A PF repassou os dados do
episódio à Interpol, a força policial internacional. Não houve
progresso nas buscas ao hacker, que até hoje não foi capturado. Esse tipo de invasão sai
dos chamados computadores
zumbis (máquinas que servem
de ponto de passagem para um
ataque, por meio de conexões
de internet, que nunca são de
propriedade do criminoso).
Essa invasão a um órgão de
um ministério brasileiro com
tentativa de extorsão é um
exemplo da extrema vulnerabilidade dos computadores usados na administração pública
no país. Em palestra recente,
Mandarino afirmou que "faltam ao país elementos que garantam a segurança e a defesa
do seu espaço cibernético para
proteger a sociedade e nortear
a ação dos diversos atores que
interagem na grande rede".
Para comprovar esse diagnóstico basta verificar a maneira banal usada pelo hacker responsável pelo ataque em 2008.
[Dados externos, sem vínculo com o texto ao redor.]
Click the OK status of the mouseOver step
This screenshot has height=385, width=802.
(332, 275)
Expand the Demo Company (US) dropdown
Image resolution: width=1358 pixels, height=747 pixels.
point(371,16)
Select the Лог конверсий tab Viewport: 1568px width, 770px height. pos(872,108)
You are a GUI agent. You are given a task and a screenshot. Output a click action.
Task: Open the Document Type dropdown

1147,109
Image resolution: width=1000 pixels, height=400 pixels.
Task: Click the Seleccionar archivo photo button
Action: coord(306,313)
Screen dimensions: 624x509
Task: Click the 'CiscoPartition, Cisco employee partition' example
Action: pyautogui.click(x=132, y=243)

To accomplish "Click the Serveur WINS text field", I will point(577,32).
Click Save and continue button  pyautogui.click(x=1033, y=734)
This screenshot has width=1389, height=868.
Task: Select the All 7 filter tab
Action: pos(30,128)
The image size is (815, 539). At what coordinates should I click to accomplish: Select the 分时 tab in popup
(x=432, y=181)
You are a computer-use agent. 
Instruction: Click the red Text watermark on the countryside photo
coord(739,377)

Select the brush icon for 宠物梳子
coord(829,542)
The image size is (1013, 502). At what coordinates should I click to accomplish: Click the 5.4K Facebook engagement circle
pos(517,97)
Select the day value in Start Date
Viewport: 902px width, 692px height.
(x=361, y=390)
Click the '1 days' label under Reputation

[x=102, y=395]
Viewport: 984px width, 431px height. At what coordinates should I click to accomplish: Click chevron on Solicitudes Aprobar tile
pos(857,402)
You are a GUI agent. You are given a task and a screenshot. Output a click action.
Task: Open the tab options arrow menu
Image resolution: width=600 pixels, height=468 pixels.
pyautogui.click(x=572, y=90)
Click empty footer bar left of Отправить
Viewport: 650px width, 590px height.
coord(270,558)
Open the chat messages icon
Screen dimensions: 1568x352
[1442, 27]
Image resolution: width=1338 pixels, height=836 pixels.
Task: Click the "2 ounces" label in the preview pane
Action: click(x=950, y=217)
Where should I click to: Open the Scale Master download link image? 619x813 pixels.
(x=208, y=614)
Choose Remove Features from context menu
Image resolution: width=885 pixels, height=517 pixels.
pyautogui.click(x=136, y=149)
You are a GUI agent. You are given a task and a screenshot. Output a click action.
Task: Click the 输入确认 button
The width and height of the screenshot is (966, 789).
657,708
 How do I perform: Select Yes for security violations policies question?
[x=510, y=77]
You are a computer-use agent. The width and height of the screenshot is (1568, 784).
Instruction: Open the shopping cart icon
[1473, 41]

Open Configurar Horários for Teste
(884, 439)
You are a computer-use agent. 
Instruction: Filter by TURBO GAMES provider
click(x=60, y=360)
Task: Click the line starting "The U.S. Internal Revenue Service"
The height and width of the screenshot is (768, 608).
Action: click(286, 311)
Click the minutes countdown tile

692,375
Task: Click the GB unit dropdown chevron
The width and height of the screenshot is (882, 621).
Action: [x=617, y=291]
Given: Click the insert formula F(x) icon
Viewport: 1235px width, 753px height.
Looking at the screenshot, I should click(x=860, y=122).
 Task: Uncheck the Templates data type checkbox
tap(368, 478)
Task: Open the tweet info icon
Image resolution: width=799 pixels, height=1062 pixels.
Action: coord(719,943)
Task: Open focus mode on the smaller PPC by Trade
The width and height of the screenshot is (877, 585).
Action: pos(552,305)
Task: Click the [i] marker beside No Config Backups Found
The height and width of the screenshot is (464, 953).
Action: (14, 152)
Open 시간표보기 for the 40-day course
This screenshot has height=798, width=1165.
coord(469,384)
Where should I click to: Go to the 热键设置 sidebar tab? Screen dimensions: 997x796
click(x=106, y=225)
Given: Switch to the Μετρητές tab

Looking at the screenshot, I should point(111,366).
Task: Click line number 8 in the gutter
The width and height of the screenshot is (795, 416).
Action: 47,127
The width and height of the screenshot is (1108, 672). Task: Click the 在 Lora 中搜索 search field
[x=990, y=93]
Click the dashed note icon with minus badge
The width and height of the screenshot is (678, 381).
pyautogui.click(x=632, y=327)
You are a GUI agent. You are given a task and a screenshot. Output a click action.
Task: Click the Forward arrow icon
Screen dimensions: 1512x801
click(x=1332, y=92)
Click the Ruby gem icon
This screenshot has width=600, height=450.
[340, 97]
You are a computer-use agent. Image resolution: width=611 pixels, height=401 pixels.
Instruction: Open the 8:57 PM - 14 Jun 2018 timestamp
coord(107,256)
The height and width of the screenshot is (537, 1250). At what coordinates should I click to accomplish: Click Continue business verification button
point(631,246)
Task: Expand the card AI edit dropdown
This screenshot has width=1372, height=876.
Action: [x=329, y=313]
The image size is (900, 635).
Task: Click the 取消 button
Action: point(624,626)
"Essa invasão se deu por uma
razão simples: o sistema do servidor desse órgão atacado estava com a senha original que
veio no software. Os hackers ficam fazendo varredura e tentando penetrar com as senhas
básicas de sistemas originais.
Foi o que ocorreu nesse caso."
Ou seja, o funcionário encarregado de manter em operação
um importante órgão público
não havia se dado ao trabalho
de trocar a senha de fábrica do
sistema. Essas senhas são números sequenciais, como
"123456", ou palavras como
"admin" (abreviação de "administrador"). O hacker precisou
apenas fazer varreduras pela
internet até achar essa porta
praticamente aberta num sistema do governo brasileiro.
O ataque ocorreu de madrugada. De manhã, o funcionário
responsável pelo servidor atingido leu a mensagem que pedia
US$ 350 mil. Desconsiderou-a,
pois entendeu ser uma piada.
Pouco antes do meio-dia, notou que tudo estava indisponível. Só então as primeiras providências foram tomadas.
Nos últimos anos, o governo
passou a tomar providências
para entender melhor os riscos
de ataques cibernéticos. Uma
delas foi monitorar o que se
passa nos cerca de 900 mil terminais usados na administração federal. Os equipamentos
recebem programas que registram as tentativas de ataque.
Segundo dados oficiais da
Presidência da República, os
órgãos federais administram
320 grandes redes. Por exemplo, o sistema interligado dos
Correios em todo o país é uma
dessas redes. No ano passado,
em apenas uma delas, foram
registrados 3,8 milhões de incidentes -tentativas de invasão
ou de propagação de vírus.
Outro dado apurado neste
ano pelo Ministério do Planejamento em 26 ministérios e
na Presidência da República
revela o despreparo do Estado.
Esses órgãos contam com 70
mil microcomputadores e
3.422 funcionários da área de
tecnologia da informação. Desses, apenas 757 são servidores
de carreira -os outros são terceirizados. Mas a maioria dos
757 concursados trabalha no
Ministério da Saúde e na Controladoria-Geral da União. Só
há 203 cuidando de 25 ministérios e do Palácio do Planalto.